Of humble origin, the Cortusi seem to have emigrated from Germany to Italy in the 11th century. Late sources place their arrival in Italy in 1014, but the first document to mention them is the Descriptio civium per quatuor quarteria patavinorum (Description of the citizens of the four quarters of the Paduans) of 1275. Some modern historians have incorrectly ascribed nobility to the family, but in fact it was just well-established and wealthy by the later 13th century. The Cortusi were based in the district of Ponte Altinate and the village of Ognisanti. Along the river Brenta to the east of the city, they held lands and rights to tithes in fief from the bishopric of Treviso. Writing around 1317 in his Liber de generatione aliquorum civium urbis Padue, Giovanni da Nono describes the family as having an interest in law and its head, Matteo, as a knight, although there is no other evidence of that he held this status.
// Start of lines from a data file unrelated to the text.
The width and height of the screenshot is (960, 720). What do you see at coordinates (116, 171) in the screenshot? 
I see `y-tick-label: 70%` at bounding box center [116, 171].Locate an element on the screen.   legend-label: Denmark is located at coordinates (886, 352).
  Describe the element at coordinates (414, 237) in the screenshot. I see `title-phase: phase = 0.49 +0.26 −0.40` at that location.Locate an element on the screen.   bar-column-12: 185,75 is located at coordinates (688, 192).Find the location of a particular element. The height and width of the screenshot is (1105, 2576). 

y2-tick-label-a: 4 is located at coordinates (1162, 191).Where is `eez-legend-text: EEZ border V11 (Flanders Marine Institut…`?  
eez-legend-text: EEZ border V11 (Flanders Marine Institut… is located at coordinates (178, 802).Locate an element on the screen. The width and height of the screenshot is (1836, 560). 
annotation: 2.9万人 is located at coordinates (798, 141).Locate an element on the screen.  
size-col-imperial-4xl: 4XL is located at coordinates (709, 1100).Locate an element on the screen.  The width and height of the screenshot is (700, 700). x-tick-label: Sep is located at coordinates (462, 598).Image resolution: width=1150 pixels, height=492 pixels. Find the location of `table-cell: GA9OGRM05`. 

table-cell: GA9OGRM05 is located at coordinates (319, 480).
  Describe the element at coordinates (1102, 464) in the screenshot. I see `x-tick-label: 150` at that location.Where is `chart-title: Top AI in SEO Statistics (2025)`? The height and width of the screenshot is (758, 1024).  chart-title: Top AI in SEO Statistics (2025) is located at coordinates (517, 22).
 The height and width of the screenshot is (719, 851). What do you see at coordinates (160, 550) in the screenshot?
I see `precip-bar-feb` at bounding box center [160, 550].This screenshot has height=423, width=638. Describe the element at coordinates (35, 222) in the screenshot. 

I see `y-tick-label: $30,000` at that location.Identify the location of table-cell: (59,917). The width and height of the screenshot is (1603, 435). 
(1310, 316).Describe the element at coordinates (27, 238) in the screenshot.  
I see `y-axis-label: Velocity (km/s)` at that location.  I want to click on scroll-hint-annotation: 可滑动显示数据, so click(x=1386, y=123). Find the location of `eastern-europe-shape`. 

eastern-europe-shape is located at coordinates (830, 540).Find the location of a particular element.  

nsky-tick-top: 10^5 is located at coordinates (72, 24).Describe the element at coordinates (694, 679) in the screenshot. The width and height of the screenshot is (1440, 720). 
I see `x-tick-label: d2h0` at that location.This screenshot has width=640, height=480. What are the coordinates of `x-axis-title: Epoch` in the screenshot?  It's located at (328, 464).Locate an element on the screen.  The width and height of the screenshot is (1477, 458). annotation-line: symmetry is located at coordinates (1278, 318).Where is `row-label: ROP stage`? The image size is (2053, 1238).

Matteo Cortusi was the podestà of Bassano in 1278, and the councilor in charge of the same city when it fell under Paduan rule in 1281. In 1292, he was the Paduan councilor in charge of fortifying Castrobaldo sull'Adige. In 1303 and again in 1306, he served the commune as ambassador to the Republic of Venice. According to his will, drawn up on 24 June 1308, he had four children. Ruggiero entered the church, becoming prior of Oriago by 1313. Aldrighetto (whose name is also given as Albrighetto or Albrigetto) was knighted by Guecellone da Camino, became podestà of Feltre in 1361 and of Belluno in 1322. Bonzanello does not seem to have held public office and was dead by March 1313, but his son, Guglielmo, became a prominent jurist and chronicler after 1315. Guglielmo's son, Giovanni, predeceased him, leaving three sons of his own: Ludovico, Pietro and Bonzanello. Ludovico also became a jurist. He had a son named Giovanni.

Other Cortusi include Marco, who purchased two houses in October 1288; Ivano, whose son Castellano witnessed an act pertaining to the monastery of San Giovanni di Verdara in 1334 and whose other son, Giovanni, entered the judicial school in 1297; Francesco, son of Giovanni Zagnacco, who was dead by June 1344; Lodovico, doctor of law and judge, attested in 1397 and 1412; Francesco, son of the late Giacomo, attested in 1390; and Albrigetto, born 1388, great-grandson of Guglielmo, once believed to have written a continuation of his chronicle.